Un suscriptor y amigo de México nos envía esta homilía del jesuita mexicano Pedro Reyes con esta nota: “me ha gustado porque permite leer los textos sin el pesimismo antropológico agustiniano tan afín a Ratzinger”. IV.
6º domingo del tiempo ordinario
Jeremías 17, 5-8; Salmo 1; 1Corintios 15, 12.16-20; Lucas 6, 17.20-26
“Maldito el hombre que confía en el hombre”, esta maldición con que inicia este fragmento de la profecía de Jeremías que escuchamos hoy, parece disonar cuando nos ponemos delante de un Dios que puso sus promesas en un hombre como Abraham, y una mujer como Sara, o delante de Jesús que tanto confió en nuestra humanidad, que no sólo se hizo uno de nosotros, de nuestra misma comunidad, sino también en ella uno de los pobres, de los que tenían que buscarse el pan de cada día con el trabajo de sus manos y la solidaridad de los demás. ¿Cómo podemos entonces pensar estas palabras del profeta, sin negar nuestra experiencia del Dios de Jesús?
Vista así, la maldición nos invita entonces a discernir entre dos modos de confianza: hay una confianza que se pone en el hombre como solitario, desligado de todas las demás personas, de Dios y de todas las criaturas. Es el hombre que confía solamente en su fuerza y mira receloso a su alrededor, buscando en los otros una amenaza a sus posesiones, a su propia manera de vivir, a su risa, a su seguridad y a su paz. Un hombre así, como Jesús pone en claro cuando se lamenta de los ricos y los ahora ríen y son alabados, está condenado, pues siempre llega el momento en que las fuerzas ya no dan para conseguir todo lo que se desea, en que no se pueden controlar todas las circunstancias de la vida para mantenernos siempre riendo y en que los momentos en que sale a la luz nuestra debilidad, se llevan con ellos todas las alabanzas y la admiración que en otros tiempos le pudieron tener. ¡Ay de aquel hombre o aquella mujer que viven en esa confianza, pues no durará y se encontrarán profundamente desesperados cuando lleguen los tiempos de reconocer con humildad que son de la misma tierra que todos los demás!

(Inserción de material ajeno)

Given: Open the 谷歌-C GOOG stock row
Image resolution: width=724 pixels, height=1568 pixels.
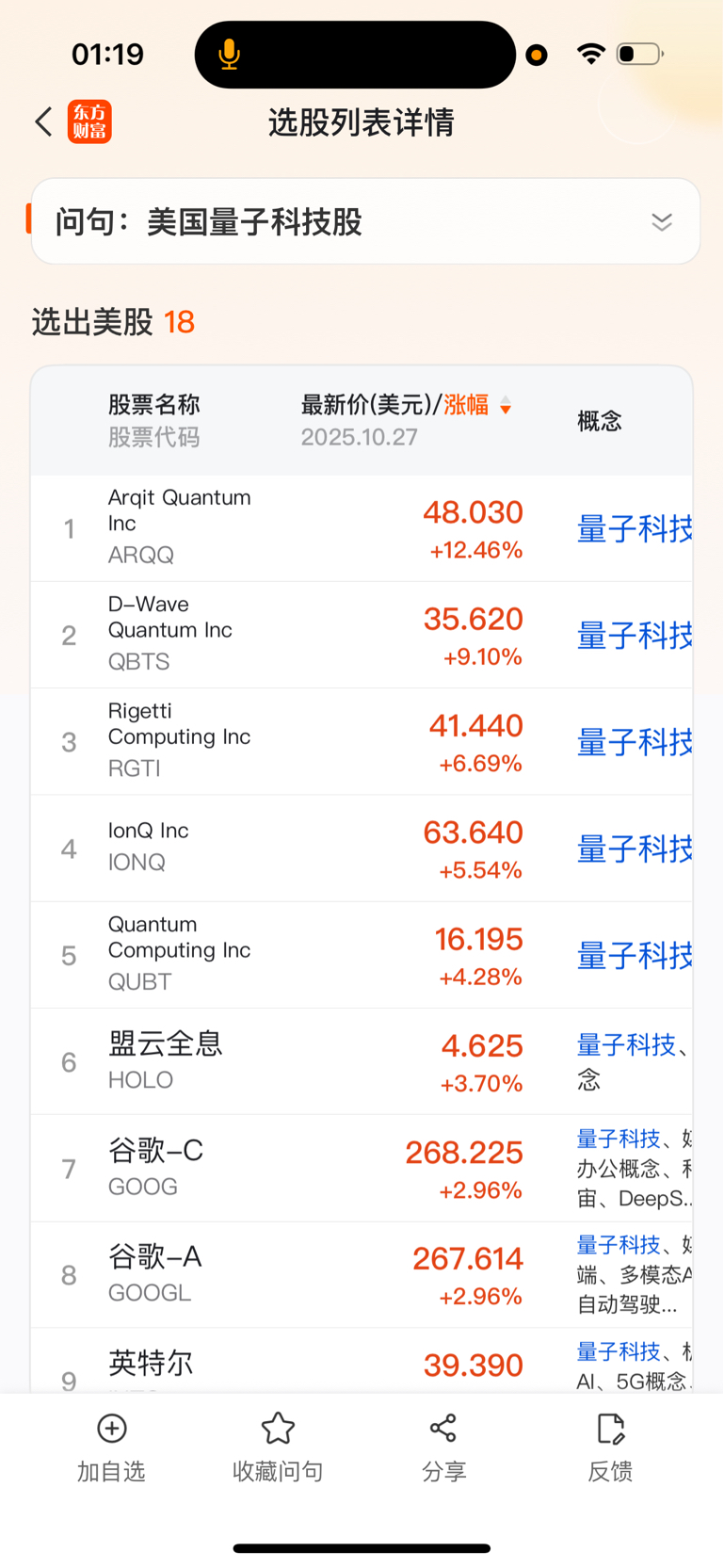Looking at the screenshot, I should [362, 1169].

En cambio, hay otro modo de confianza en nuestra humanidad. Es una que no mira primero por calcular las propias fuerzas, para asegurar las propias risas, la alabanza ajena, el prestigio o la seguridad. Por el contrario, es una confianza que empieza mirando a los ojos del Padre, que confía en nosotros para que, con y como el Hijo, podamos trabajar por el alivio de toda hambre, el consuelo de toda lágrima y hacer brillar en la pobreza, la dicha de construir juntos un solo Reino, una sola comunidad. Es esa confianza que no pone la mirada solo en lo de hoy, ni proyecta el futuro como un destino solo individual o de los míos; se pone en un horizonte de un futuro que sí podamos vivir juntos y donde cada hoy es una oportunidad para entregarnos en el camino iniciado por otras y otros, donde todas y todos ellos caminan delante de nosotros junto con el Resucitado, para decirnos que es posible buscar lo que hoy nos parece imposible: el Reino del Padre, el Reino de hermanos y hermanas, el Reino de Dios.

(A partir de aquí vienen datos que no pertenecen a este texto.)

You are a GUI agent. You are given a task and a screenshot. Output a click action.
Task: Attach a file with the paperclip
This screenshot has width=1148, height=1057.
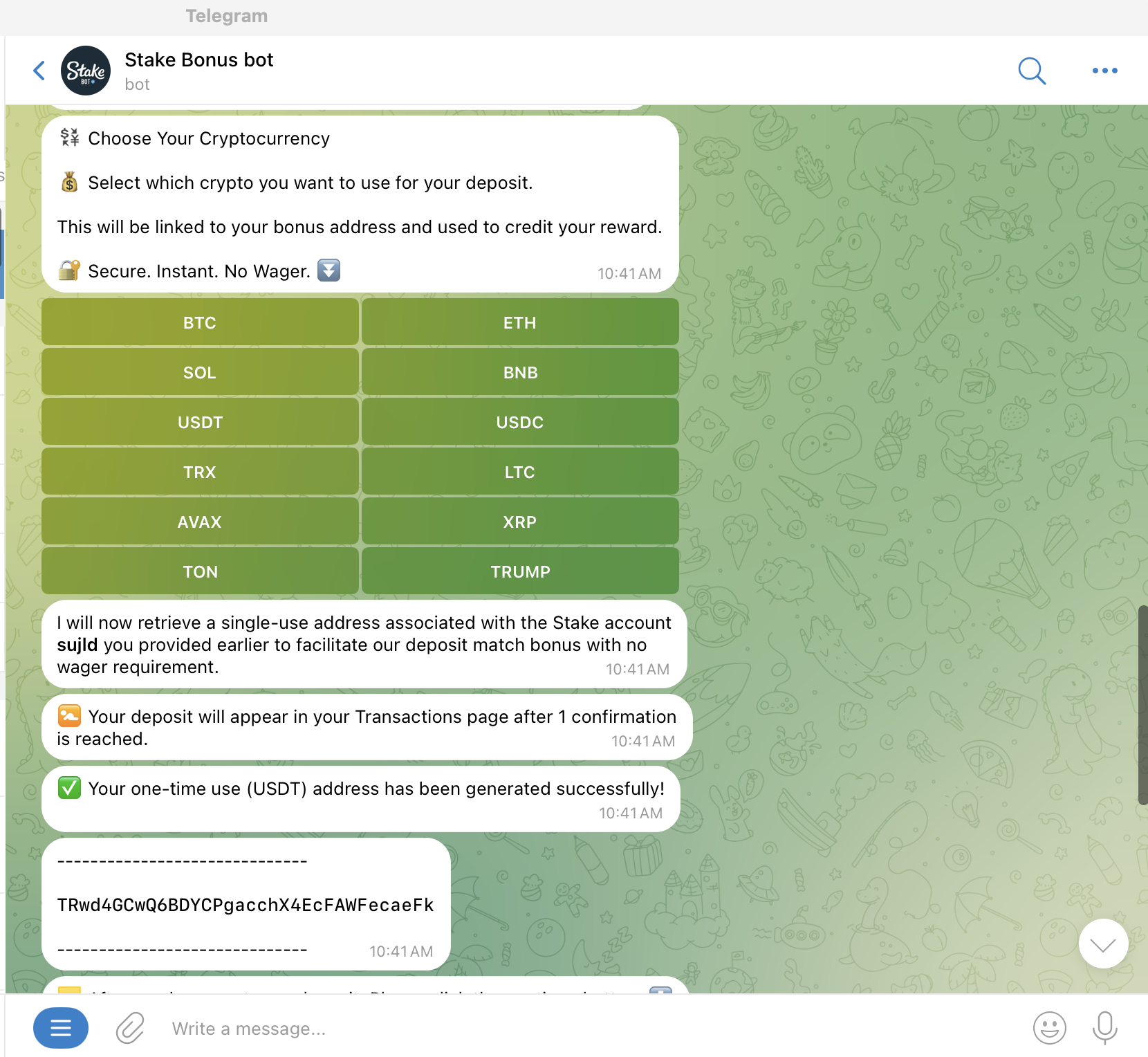130,1028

Es a esa mirada resucitada a la que nos invita la profecía y el Evangelio hoy. Es esa mirada la que Pablo atestigua como herencia de todas las personas que compartimos la fe en Jesús. Es esa mirada resucitada la que nos abre la posibilidad de convertir nuestros desiertos en lugares de buenas corrientes, buenos árboles y buenos frutos, donde nuestros trabajos no quedan sin salario, nuestros esfuerzos no se desperdician sin recompensa, donde todo lo que pudimos hacer en bien de los hermanos y hermanas se convierte en semilla para lo que ya está creciendo: una comunidad donde la dicha sea la herencia de los pobres, seamos nosotros si nos llega la desgracia o los otros que encontramos a nuestro lado, porque no hay hermano ni hermana que vaya a abandonarlos a la vera del camino.